Depois de enfrentar o ano passado com estagnação nas vendas e com sete interrupções na linha de produção, a montadora Chrysler começa a ter aquecimento nas vendas de seus carros Dodge Dakota, na fábrica de Campo Largo (Região Metropolitana de Curitiba). A empresa reduziu a fabricação diária de 40 para 28 unidades, mas em compensação não precisará mais parar a produção até o final do ano. A Chrysler parou por três períodos de 10 dias úteis desde janeiro, contra sete paradas ao longo do ano passado.

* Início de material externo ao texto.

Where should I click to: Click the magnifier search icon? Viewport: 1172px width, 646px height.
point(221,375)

A retomada das vendas está relacionada com o aumento de vendas em todo o setor automotivo, que beneficia as montadoras desde o começo do ano. A Associação Nacional dos Fabricantes de Veículos Automotores (Anfavea) tem expectativa de que o segundo semestre será ainda melhor do que o primeiro. A estimativa é feita com base na possibilidade de o Produto Interno Bruto crescer até 4% este ano.

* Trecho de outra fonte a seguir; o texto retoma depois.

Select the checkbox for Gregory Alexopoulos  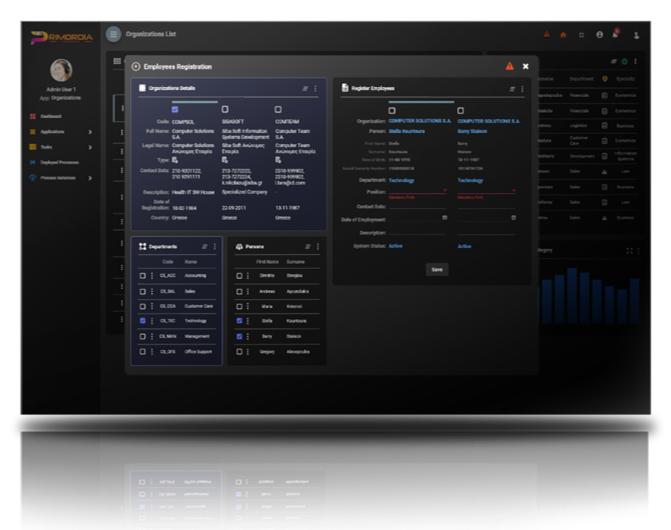click(x=238, y=352)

Segundo a assessoria da Chrysler, a redução na velocidade da linha de produção, não representou demissão de mão-de-obra. A fábrica de Campo Largo tem 350 funcionários.
Hoje a Chrysler tem um índice de nacionalização que gira em torno de 75%. A montadora norte-americana pretende colocar no mercado 8,4 mil carros até o final do ano.
Próximo das instalações da Chrysler, em Campo Largo, será inaugurada até o final do ano a fábrica de motores da Tritec, que é uma joint venture entre a montadora e a BMW. A Tritec quer exportar toda a produção para abastecer a fábrica de montadora BMW, na Inglaterra.